A veces la realidad defrauda de tal manera, que uno tiene que inventarse historias de encuentros y desencuentros que al menos lleven a alguna parte. Así pues, se terminan consumiendo las madrugadas ideando elaboradas teorías de cómo y por qué es que pasar del punto A al B acaba costándole la vida a tantas otras vocales en el intento. Entender el miedo al abandono implica que en algún momento será uno el que acabe abandonado, por si acaso

Hace apenas una luna platicando con Marín, me confesaba de forma apasionada y completamente convencida, que creía fielmente en que cada uno de nosotros estamos destinado en la historia de la vida de alguien más, para estar y pertenecer, para construir y darle sentido a los ideales que cada uno defiende a capa y espada. Que su padre por ejemplo, después de un cuarto de siglo y de probar hasta la última gota de las mieles que destila la poligamia, había coincidido de nueva cuenta con aquella mujer a la que él decía le pertenecía su parte más sana que le quedaba de corazón. Que era enternecedor verlos caminando por la plaza como dos adolescente, comiéndose las almas con los ojos como si esa fuera la última oportunidad en la vida que tuvieran para hacerlo

Y es que, realmente ¿cuántas oportunidades nos puede dar la vida para coincidir de frente y casi día a día con quien uno sabe que pudiera dar la parte más sana que tenga de corazón?. Le respondí diciéndole que me era imposible a estas alturas el creer más en todo ello, en la teoría de pertenecer y pretender saber que uno tiene cierto espacio entre los días de alguna persona, que si realmente era el caso, por qué es que era necesario tener que lidiar con apariciones y desapariciones a placer o cuando lo marcara la ocasión, el mes o alguna estación del año. Por qué no existía esa consistencia y esa constancia entre lo que sale de los labios y lo que terminan haciendo las plantas de los pies.

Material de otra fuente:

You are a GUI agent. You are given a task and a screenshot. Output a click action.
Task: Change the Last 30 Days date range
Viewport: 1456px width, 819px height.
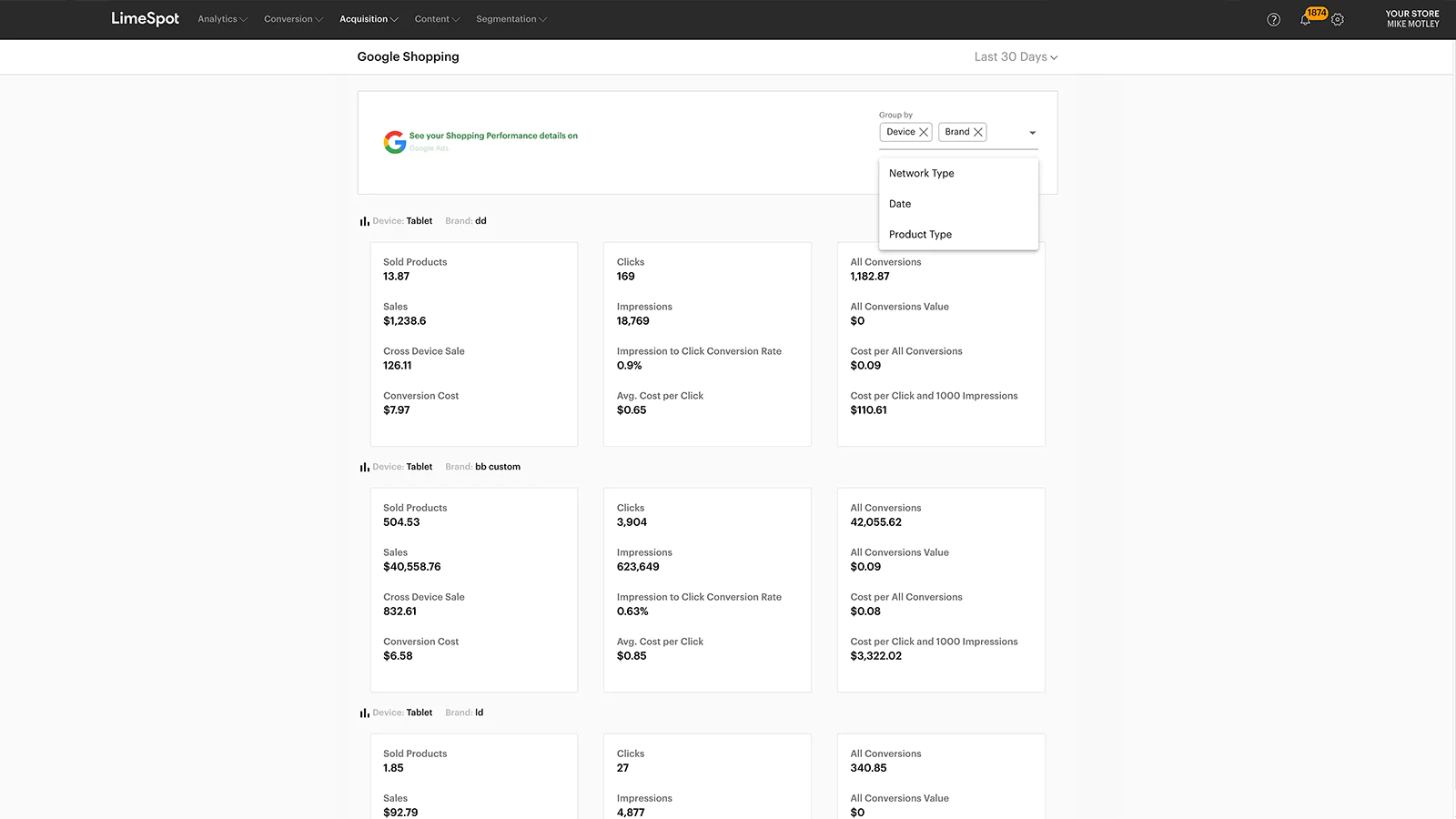(x=1016, y=56)
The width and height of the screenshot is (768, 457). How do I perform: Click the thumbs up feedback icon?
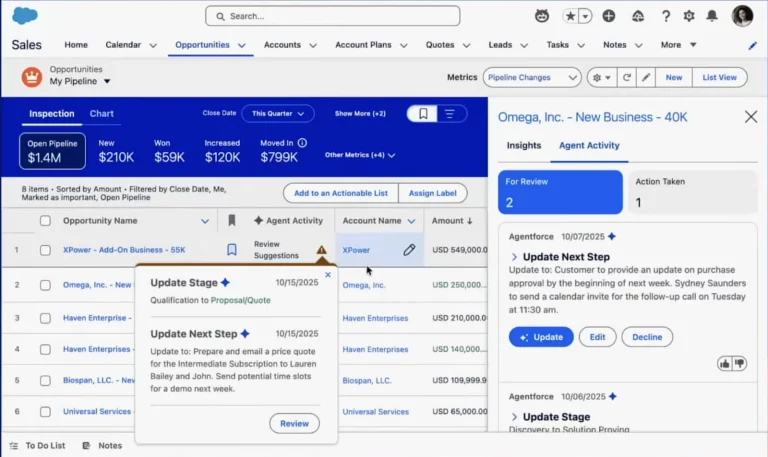click(x=724, y=363)
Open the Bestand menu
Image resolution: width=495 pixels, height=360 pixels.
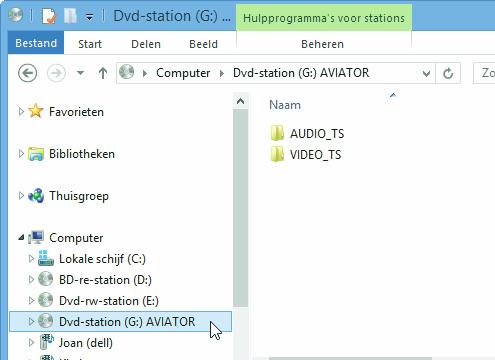[x=36, y=43]
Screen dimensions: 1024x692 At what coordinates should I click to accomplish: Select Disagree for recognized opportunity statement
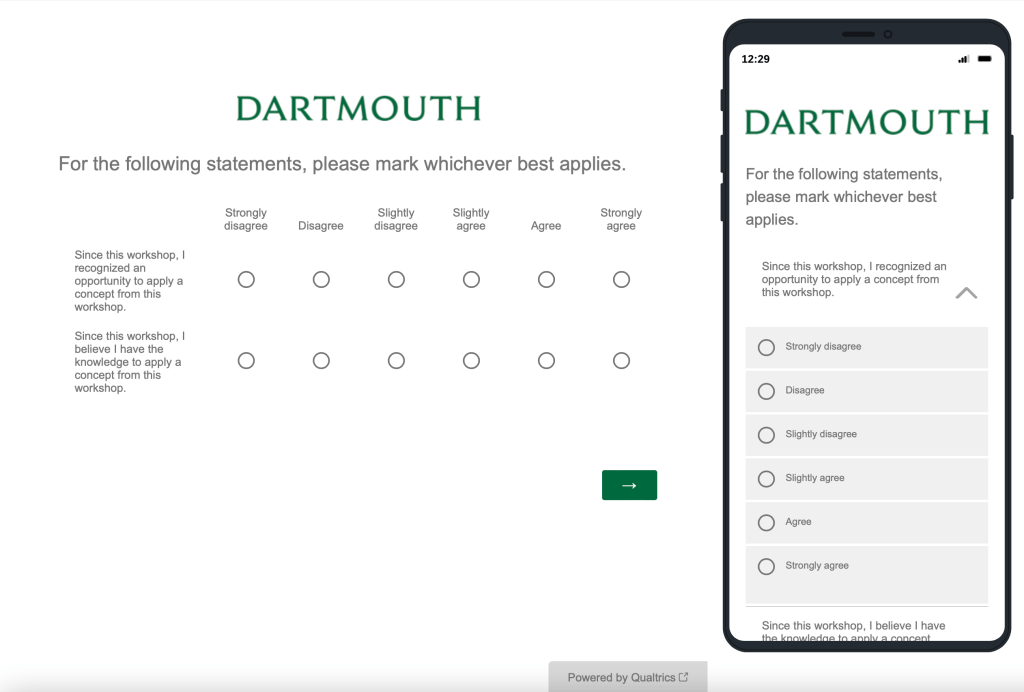pyautogui.click(x=321, y=280)
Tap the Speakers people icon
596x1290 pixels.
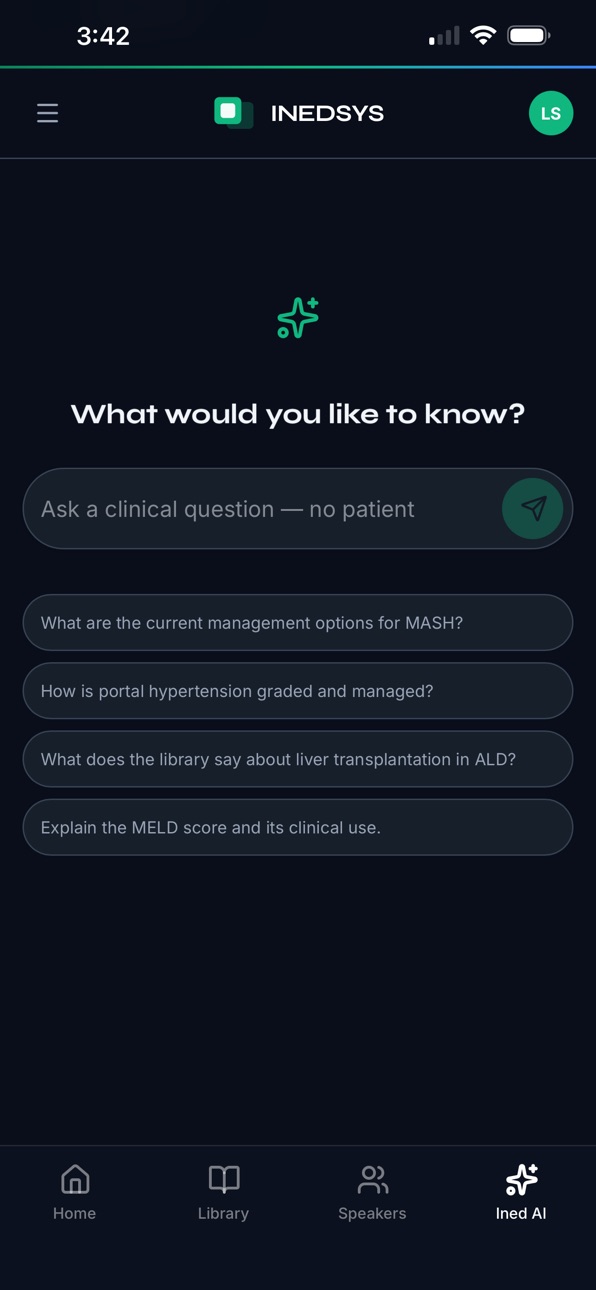[x=372, y=1180]
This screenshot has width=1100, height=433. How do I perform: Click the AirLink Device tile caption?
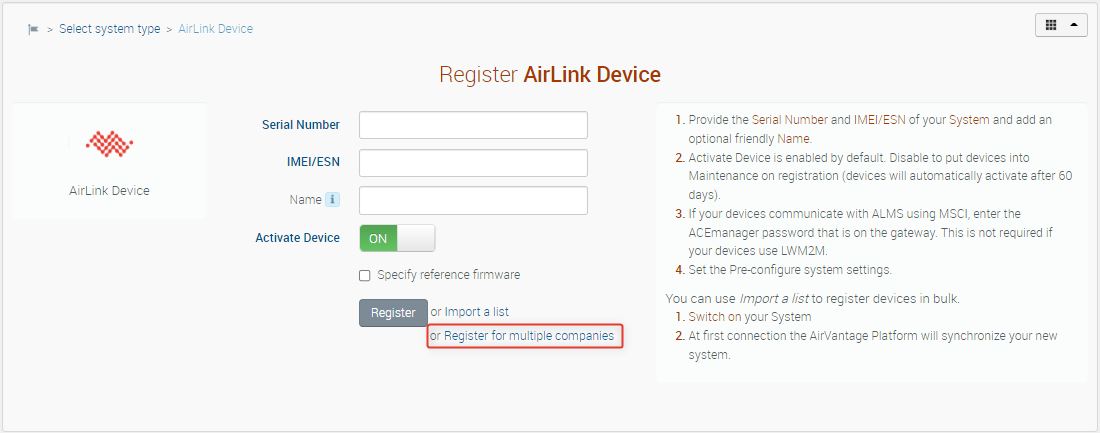click(109, 190)
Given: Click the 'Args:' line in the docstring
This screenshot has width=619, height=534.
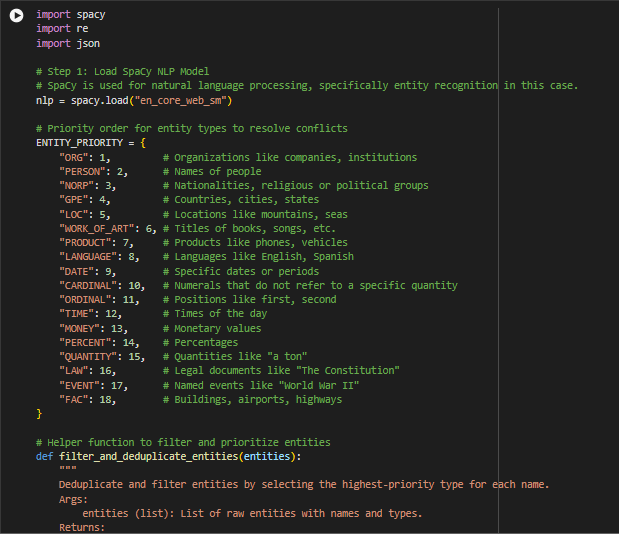Looking at the screenshot, I should [73, 500].
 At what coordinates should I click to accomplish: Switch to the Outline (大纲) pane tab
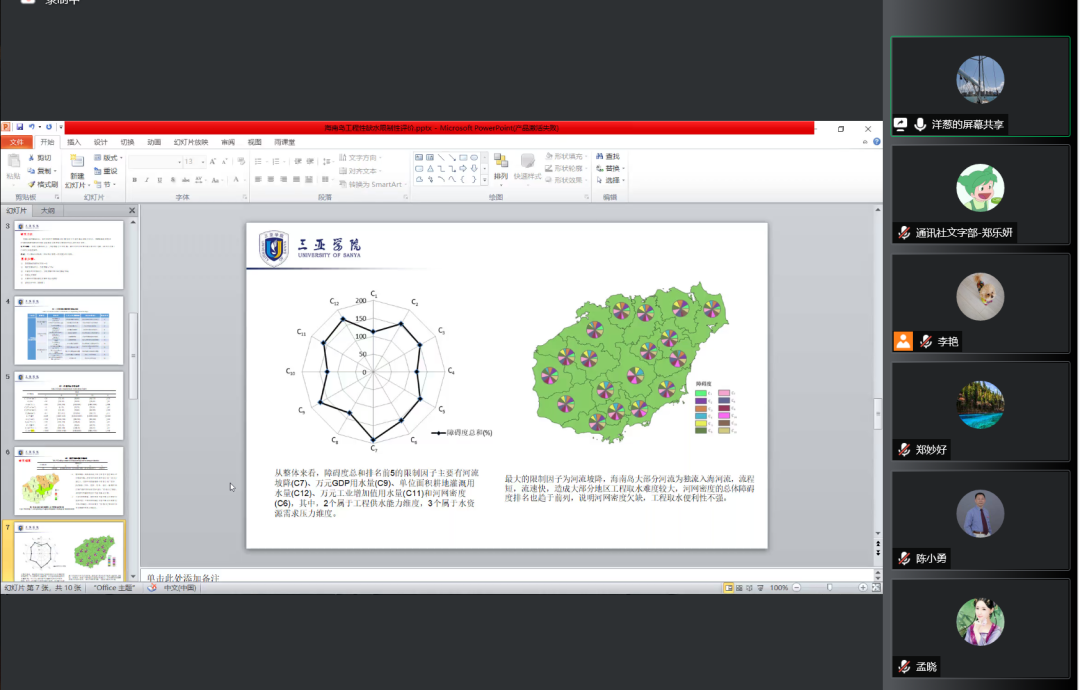point(47,211)
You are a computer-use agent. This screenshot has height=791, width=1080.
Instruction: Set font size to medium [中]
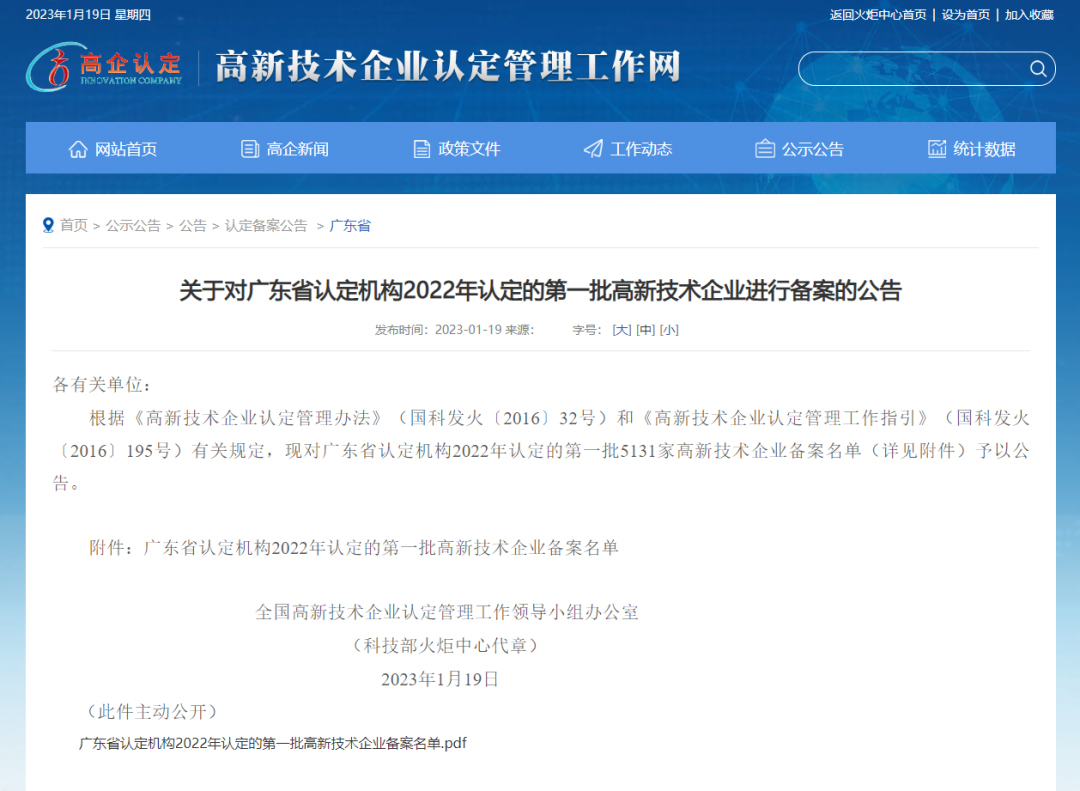coord(646,330)

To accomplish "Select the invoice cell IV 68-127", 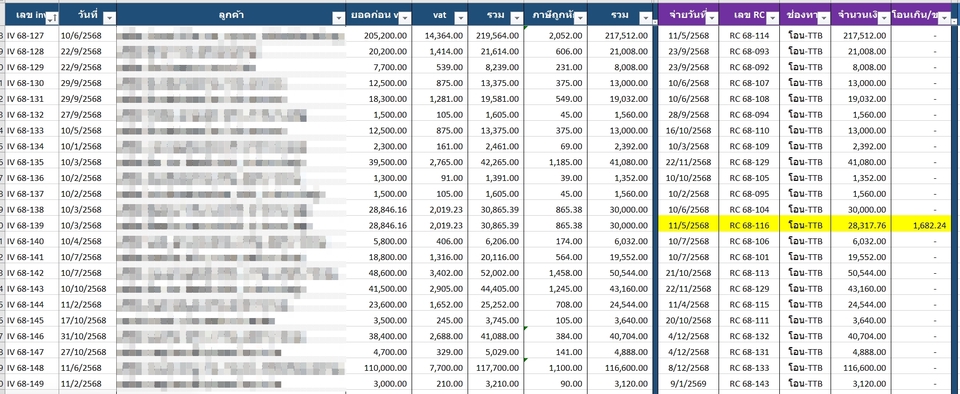I will coord(31,36).
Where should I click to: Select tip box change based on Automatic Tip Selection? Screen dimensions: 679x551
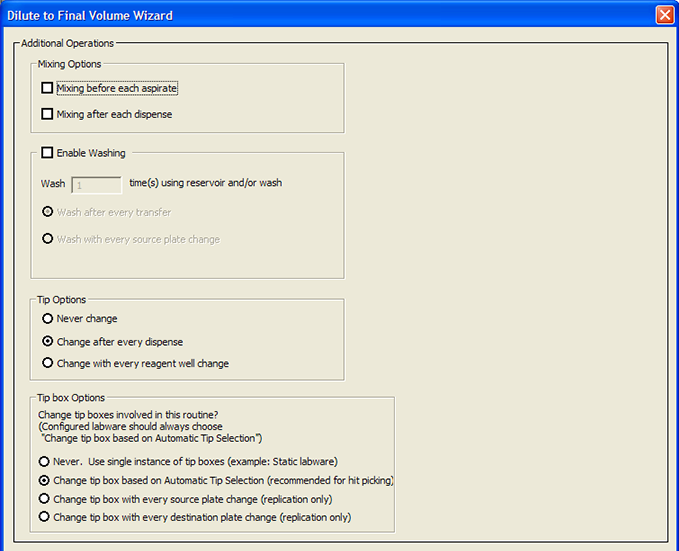[44, 480]
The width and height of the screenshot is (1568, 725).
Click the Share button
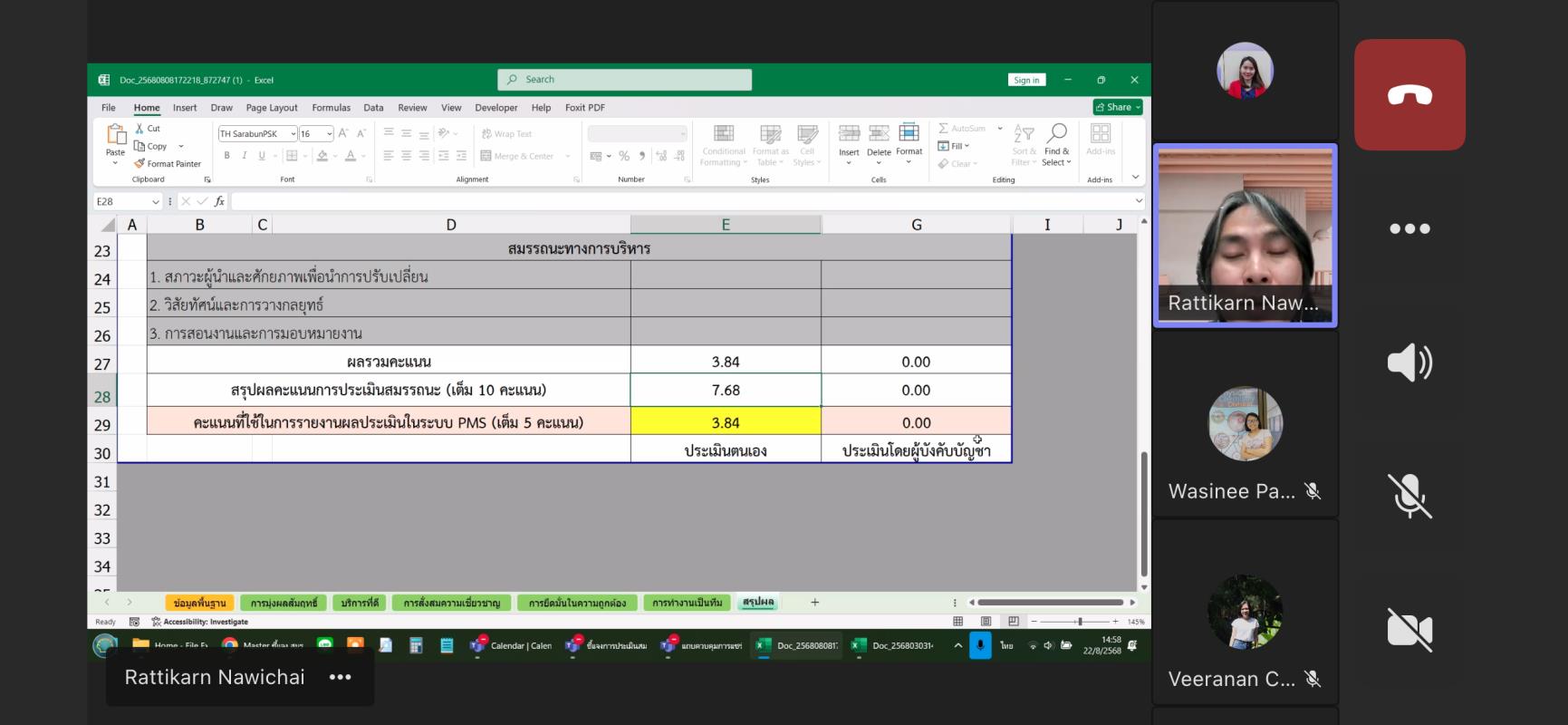1117,107

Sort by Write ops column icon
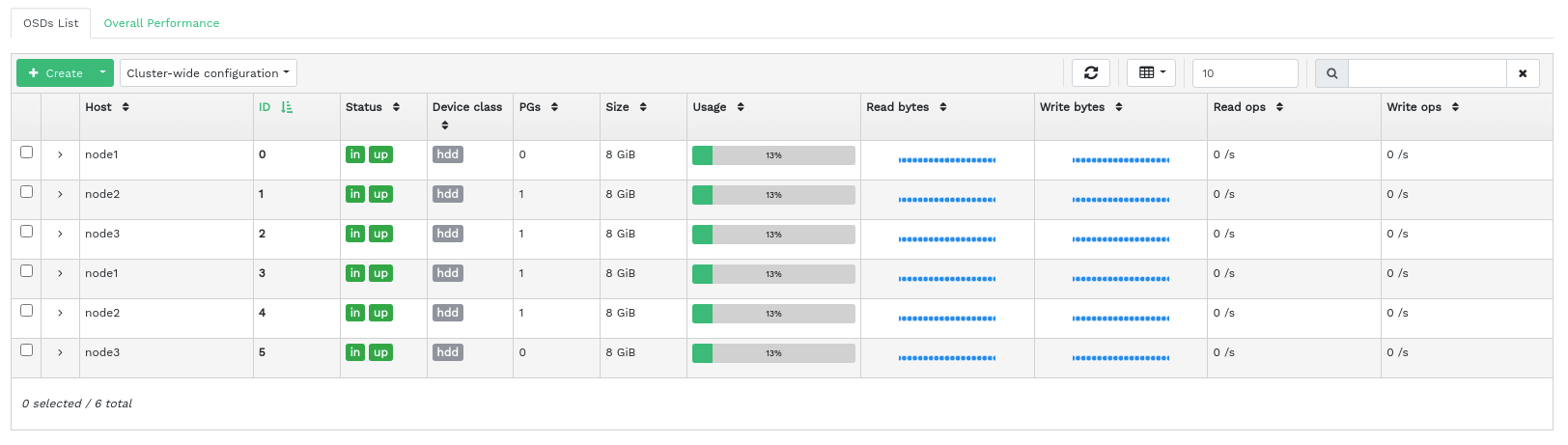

Jodorowsky ha dicho tanto, de entre todo algo que me encanta y a la vez me parte en dos, en tres o cantidades indefinidas…“A donde el corazón se inclina, el pie camina”. Así pues, éste de tanto que se inclina, se encuentra a media sílaba de caer

Y es que también, la dignidad le pide cuentas a uno mismo, se pregunta cuándo carajos es que habrá de dejar de intentar echar raíces sobre el concreto, o de plantar jardines en las rocas. Por más que quisiera refutar sus argumentos, uno sabe, sin lugar a dudas, hasta qué punto debe dejar de empaparse el alma y empezar a tenderla al sol a que tome color y el calor que le hace falta.